Тэрнер несколько раз вносил предложения о проведении ряда новых тайных операций, но каждый раз это управление бастовало. Однажды, по своей инициативе, без консультаций с Белым домом Тэрнер исключительно с целью зондажа направил записку заместителю директора по оперативной работе, в которой интересовался, что можно сделать, чтобы убрать трех зарубежных лидеров, доставлявших неприятности США, — кубинского Фиделя Кастро, иранского аятоллу Хомейни и ливийского Каддафи. Ответ его заместителя был лаконичен: пожалуйста, не надо. В этих трех странах нет жизнеспособной оппозиции, по крайней мере, ЦРУ не известны движения, партии или отдельные фигуры, которых оно могло бы использовать в этом плане. Этой запиской Тэрнер хотел подыскать тайный канал для оказания финансовой помощи либо другой поддержки какой-либо группировке или отдельным лицам в этих трех странах. Покушение как метод было запрещено декретом президента Форда в 1976 г., которого придерживался Картер, и Тэрнер был полностью согласен с этим запретом. Но оперативные работники испугались. Они подумали, что он хочет увлечь их на опасный путь. Тэрнера удивила такая их реакция. Неважно, как и для чего он, Тэрнер, решил изучить данный вопрос, важно, что его заместитель по тайным операциям спасовал.

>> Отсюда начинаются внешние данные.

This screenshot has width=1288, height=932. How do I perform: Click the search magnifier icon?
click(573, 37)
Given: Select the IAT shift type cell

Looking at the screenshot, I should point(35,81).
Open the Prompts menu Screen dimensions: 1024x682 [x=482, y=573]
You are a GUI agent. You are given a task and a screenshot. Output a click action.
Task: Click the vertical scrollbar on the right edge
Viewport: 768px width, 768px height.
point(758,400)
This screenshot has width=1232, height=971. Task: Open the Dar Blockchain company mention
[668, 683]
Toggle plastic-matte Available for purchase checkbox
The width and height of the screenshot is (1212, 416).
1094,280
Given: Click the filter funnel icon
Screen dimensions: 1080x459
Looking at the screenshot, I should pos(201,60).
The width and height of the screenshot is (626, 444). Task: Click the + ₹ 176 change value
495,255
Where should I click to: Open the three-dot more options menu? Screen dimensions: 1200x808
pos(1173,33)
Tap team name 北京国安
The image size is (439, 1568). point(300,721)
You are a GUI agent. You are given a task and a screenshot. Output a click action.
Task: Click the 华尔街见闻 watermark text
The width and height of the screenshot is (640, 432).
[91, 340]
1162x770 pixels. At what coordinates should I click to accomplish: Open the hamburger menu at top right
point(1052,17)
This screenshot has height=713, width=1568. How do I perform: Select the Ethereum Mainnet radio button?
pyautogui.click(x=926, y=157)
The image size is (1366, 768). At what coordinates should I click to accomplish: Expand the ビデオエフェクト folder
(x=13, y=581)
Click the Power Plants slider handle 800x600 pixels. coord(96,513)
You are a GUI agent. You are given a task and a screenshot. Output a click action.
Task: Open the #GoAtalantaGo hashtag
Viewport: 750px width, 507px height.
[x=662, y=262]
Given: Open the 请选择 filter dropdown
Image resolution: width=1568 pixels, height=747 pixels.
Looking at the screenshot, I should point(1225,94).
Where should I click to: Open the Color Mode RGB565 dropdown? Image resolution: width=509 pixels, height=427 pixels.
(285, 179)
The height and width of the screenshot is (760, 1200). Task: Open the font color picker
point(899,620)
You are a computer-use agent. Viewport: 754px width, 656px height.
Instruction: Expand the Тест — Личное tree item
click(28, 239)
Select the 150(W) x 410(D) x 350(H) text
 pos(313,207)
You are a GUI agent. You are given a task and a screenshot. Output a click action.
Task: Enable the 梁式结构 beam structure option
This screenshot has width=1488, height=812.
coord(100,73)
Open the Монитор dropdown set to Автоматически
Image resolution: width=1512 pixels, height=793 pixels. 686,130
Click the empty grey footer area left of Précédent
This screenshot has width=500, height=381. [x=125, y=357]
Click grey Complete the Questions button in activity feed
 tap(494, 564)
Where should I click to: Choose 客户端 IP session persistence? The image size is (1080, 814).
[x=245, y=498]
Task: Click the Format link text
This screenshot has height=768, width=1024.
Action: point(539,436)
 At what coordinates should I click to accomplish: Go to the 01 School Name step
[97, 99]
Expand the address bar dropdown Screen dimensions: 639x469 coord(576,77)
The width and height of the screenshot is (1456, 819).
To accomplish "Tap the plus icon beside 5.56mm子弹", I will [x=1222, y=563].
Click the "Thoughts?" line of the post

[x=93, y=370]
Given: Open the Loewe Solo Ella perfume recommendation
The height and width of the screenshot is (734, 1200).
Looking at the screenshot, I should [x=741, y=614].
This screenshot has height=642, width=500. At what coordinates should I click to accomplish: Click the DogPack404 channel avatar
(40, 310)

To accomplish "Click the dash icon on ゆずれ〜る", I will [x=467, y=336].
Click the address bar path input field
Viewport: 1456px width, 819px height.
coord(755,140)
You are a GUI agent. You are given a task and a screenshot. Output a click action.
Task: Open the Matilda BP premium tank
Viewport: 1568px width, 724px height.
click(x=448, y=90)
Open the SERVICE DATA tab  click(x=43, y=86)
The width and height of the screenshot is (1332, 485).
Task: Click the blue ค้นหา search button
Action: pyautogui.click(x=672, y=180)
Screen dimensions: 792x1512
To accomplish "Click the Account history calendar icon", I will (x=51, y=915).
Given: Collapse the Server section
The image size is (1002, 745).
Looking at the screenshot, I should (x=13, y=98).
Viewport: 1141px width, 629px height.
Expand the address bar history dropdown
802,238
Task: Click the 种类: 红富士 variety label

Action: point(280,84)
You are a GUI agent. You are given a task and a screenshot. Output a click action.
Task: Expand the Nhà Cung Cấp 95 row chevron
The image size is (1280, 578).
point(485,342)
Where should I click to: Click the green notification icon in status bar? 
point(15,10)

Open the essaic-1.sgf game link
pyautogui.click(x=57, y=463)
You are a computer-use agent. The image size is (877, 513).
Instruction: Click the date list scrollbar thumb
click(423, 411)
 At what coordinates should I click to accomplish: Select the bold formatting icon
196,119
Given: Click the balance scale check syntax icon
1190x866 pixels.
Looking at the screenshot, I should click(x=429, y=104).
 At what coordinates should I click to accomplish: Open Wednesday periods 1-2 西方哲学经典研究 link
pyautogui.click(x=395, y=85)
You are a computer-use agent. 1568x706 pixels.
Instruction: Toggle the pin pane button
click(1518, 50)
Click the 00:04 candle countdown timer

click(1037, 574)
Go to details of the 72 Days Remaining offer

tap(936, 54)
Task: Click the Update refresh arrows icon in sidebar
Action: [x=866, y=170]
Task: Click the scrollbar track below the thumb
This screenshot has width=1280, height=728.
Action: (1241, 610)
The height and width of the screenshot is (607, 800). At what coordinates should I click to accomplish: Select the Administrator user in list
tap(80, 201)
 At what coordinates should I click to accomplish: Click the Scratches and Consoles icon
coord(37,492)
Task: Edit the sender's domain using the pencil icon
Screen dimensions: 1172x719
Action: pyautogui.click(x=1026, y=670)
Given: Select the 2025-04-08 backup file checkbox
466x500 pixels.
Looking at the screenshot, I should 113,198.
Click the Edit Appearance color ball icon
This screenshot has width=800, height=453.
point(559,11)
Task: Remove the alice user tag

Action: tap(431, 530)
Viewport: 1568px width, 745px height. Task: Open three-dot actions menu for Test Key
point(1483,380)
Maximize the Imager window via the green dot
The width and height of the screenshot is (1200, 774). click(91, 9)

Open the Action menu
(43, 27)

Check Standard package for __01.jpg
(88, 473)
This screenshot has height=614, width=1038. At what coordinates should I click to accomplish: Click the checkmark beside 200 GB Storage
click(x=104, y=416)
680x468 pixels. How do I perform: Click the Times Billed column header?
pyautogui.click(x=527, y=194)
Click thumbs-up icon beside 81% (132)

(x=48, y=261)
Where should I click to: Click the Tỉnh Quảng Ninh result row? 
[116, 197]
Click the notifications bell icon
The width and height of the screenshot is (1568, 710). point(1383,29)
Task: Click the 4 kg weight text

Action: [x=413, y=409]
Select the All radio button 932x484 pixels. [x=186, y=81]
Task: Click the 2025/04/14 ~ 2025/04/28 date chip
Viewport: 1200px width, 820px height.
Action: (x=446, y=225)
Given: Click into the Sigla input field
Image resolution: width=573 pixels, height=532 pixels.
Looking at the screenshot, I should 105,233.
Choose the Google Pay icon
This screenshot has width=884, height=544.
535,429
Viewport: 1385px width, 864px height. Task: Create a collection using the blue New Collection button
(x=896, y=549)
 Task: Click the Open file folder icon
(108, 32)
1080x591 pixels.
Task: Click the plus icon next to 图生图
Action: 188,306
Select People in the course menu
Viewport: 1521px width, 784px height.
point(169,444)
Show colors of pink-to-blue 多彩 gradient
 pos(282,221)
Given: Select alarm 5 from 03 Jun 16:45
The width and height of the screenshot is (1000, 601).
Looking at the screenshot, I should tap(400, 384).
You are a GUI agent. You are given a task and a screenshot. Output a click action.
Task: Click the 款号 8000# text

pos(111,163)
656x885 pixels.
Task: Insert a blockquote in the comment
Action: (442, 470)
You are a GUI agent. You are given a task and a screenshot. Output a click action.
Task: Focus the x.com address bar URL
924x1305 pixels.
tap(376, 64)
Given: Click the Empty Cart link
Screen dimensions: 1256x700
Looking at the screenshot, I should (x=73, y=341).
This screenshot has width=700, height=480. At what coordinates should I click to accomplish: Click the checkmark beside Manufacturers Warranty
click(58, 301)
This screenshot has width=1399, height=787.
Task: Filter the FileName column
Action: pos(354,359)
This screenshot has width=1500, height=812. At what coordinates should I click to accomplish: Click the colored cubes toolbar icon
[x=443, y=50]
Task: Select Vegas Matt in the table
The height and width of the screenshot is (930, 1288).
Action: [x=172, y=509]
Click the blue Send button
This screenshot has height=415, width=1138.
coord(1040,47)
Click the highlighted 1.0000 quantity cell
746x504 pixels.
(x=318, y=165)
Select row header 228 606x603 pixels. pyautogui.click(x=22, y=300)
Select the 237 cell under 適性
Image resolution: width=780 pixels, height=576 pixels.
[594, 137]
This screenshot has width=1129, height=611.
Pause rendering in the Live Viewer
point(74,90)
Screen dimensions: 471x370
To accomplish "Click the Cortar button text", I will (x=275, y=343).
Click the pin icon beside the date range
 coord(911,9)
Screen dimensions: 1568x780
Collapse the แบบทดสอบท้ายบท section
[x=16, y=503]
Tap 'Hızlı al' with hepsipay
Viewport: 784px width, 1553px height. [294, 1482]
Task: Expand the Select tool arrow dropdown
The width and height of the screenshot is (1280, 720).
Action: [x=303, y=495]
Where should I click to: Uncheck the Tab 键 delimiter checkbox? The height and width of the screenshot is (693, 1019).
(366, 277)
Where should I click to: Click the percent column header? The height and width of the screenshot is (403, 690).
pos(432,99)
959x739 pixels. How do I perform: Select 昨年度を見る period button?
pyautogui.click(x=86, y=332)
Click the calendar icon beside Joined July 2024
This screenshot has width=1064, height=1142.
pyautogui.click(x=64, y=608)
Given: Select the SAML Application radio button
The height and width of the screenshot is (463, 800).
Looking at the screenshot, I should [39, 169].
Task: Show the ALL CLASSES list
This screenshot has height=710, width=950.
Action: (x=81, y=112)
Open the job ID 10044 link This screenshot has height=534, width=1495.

Сотрудники оперативного управления почувствовали себя неуютно от перспективы вмешательства в дела других стран, хотя в этом и заключалась их работа. Какую-то сумму все-таки передали группе противников Хомейни, находившейся вне Ирана, но эти деньги предназначались для того, чтобы как-то уязвить аятоллу, а в случае антихомейнистской революции установить нужные контакты.

Тэрнер однажды предлагал также оперативному управлению разработать план ограниченной тайной операции, целью которой было бы подыскать в Гватемале какое-то количество политиков центристского толка и оказать им помощь, может быть, даже включить некоторых из них в платежную ведомость ЦРУ. В Гватемале процветало политическое насилие, господствовала классическая для Центральной Америки патовая ситуация: правое правительство военных против левых партизан-марксистов. В тот год люди там гибли сотнями. По мнению Тэрнера, это была как раз та ситуация, когда тайная политическая поддержка умеренных послужила бы интересам США.

Реакция оперативного управления была такой, как если бы он предложил пригласить представителей КГБ на утреннюю летучку руководящего состава ЦРУ. Сотрудники управления утверждали, что такая операция поставила бы телегу перед лошадью — ЦРУ перед политикой администрации, в которой далеко не все было ясным. А если человек, которого они подберут на роль лидера умеренных, не сработает? Или если он окажется чудовищем Франкенштейна? Или, допустим, они поставят на ноги такого человека и задействуют его, а президент Картер или какой-либо другой президент решит идти совсем другим путем? Ошибиться так легко. Этот вопль протеста был настолько единодушным, что Тэрнер даже не решился войти со своим предложением в Белый дом. Збигнев Бжезинский, советник по национальной безопасности, почти наверняка поддержал бы любую секретную программу в этом направлении, но Картер скорее всего опять пустился бы по волнам колебаний. Для него это было очень характерно — колебания между «жестким» мировоззрением Бжезинского и «мягким» подходом государственного секретаря Сайруса Вэнса. Как-то в частном разговоре Тэрнер назвал Картера «писником»[1].

вернуться

1

«Писник» (от английского слова «реасе» — мир. пословно «мирник». по аналогии с «битник») — сторонник миролюбивого, или пацифистского, движения на Западе. — Прим. перев.